» **Requirement**:
From the line that has "プライバシーポリシー (465, 2530)" down to the final line of the listing below, transcribe every line exactly, and only those.

» **Input data**:
= = = =
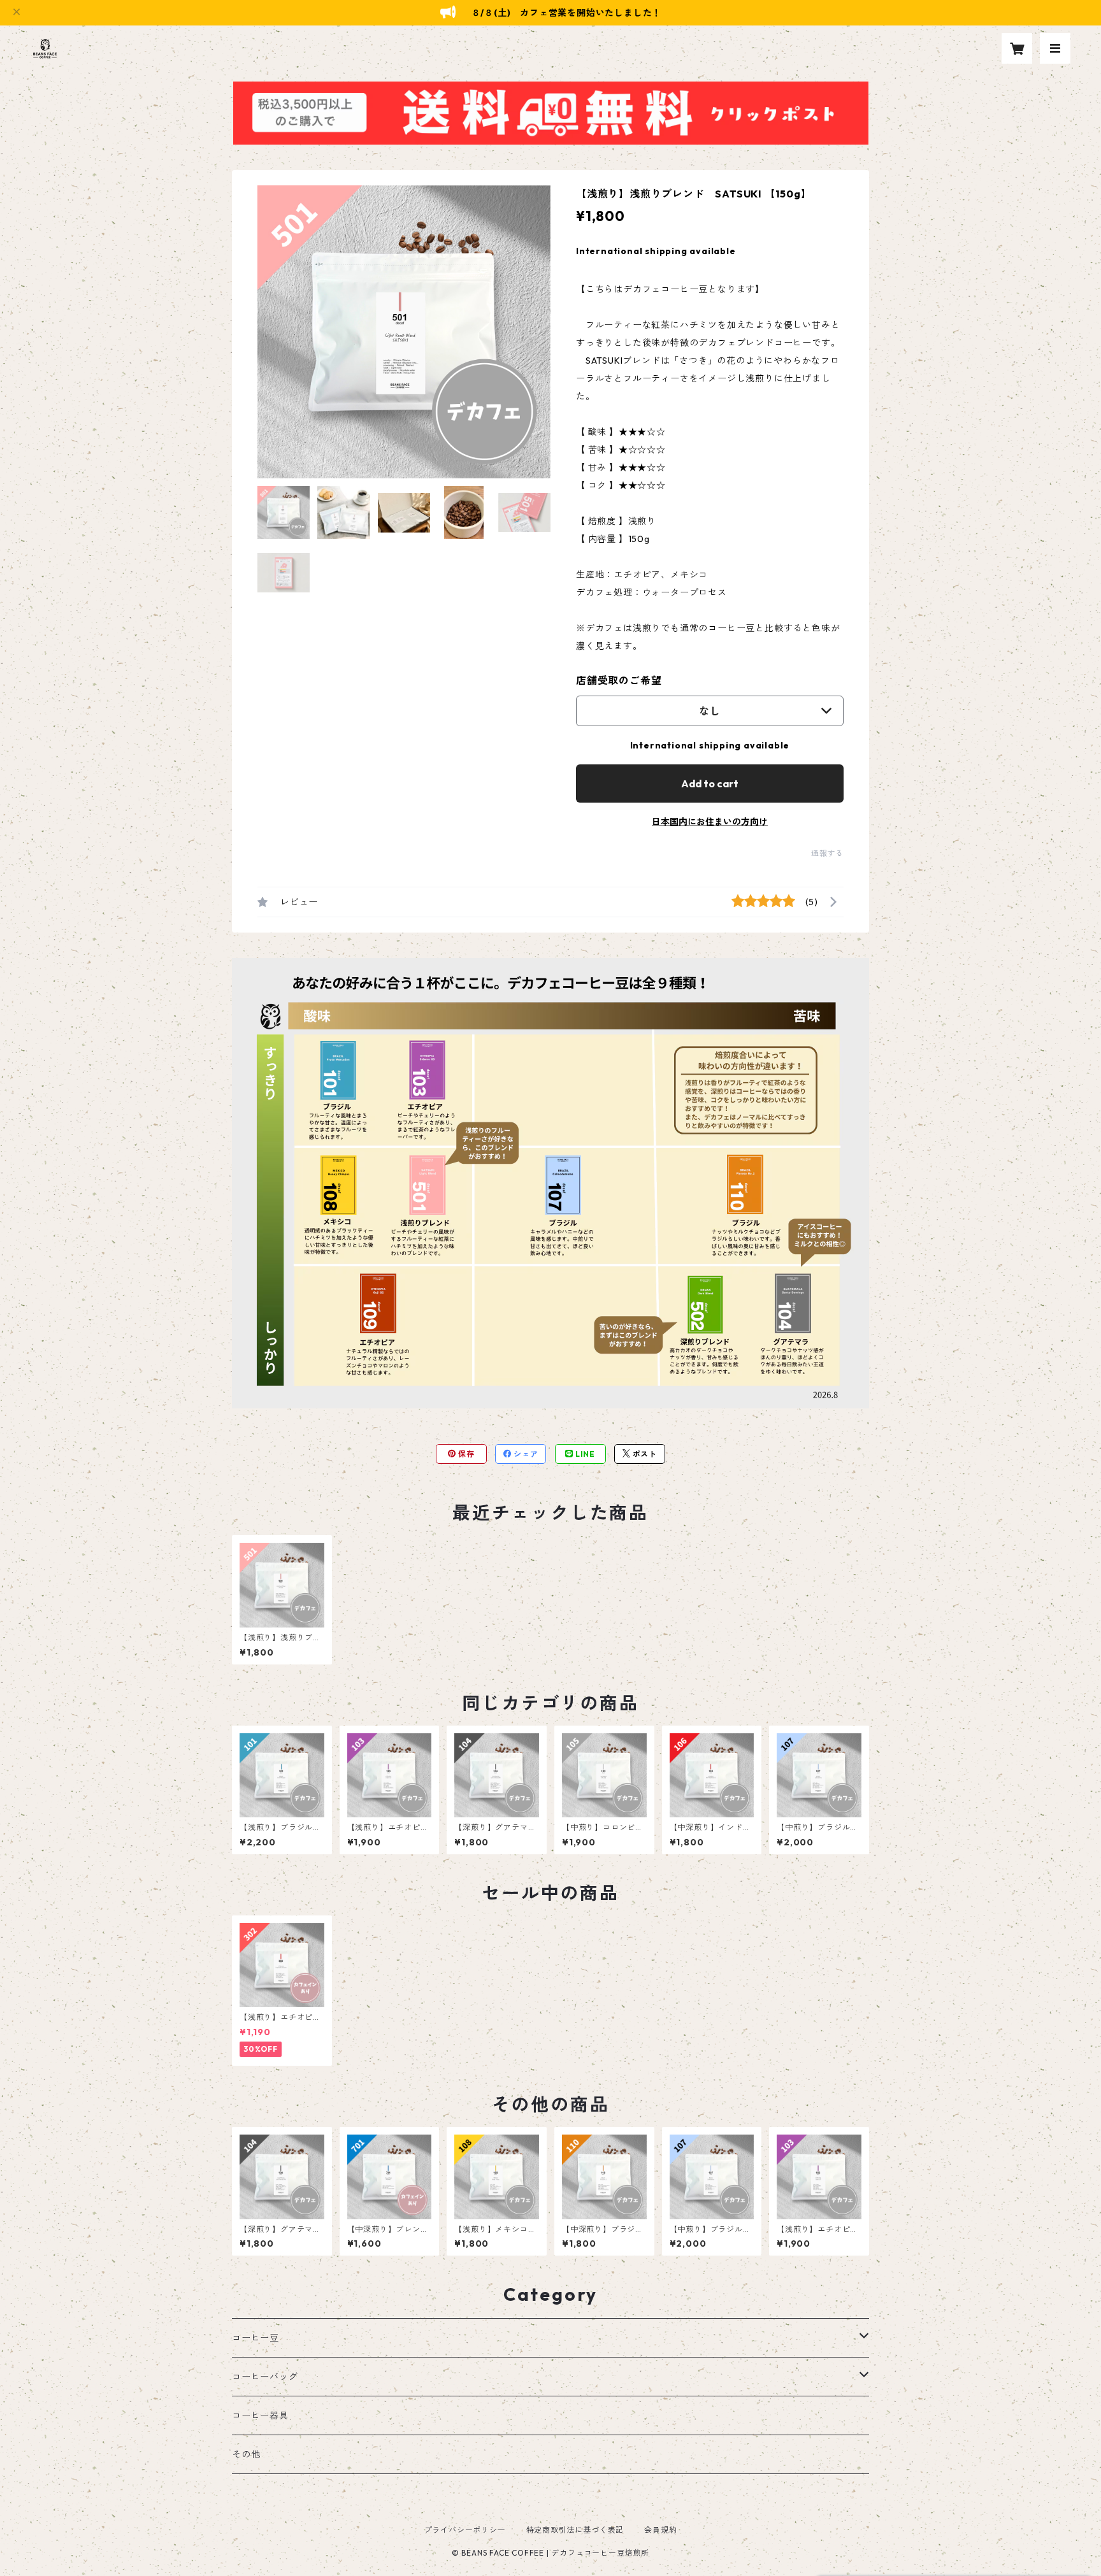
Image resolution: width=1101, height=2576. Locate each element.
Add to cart (709, 783)
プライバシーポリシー (465, 2530)
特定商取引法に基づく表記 (575, 2530)
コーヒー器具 (260, 2415)
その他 (246, 2454)
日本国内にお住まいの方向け (710, 821)
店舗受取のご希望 (618, 680)
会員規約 (660, 2530)
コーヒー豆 (255, 2337)
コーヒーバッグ (265, 2376)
= = = =
» **Answer to this task**:
プライバシーポリシー (465, 2530)
特定商取引法に基づく表記 (575, 2530)
コーヒー器具 (260, 2415)
その他 (246, 2454)
日本国内にお住まいの方向け (710, 821)
店舗受取のご希望 (618, 680)
会員規約 (660, 2530)
コーヒー豆 (255, 2337)
コーヒーバッグ (265, 2376)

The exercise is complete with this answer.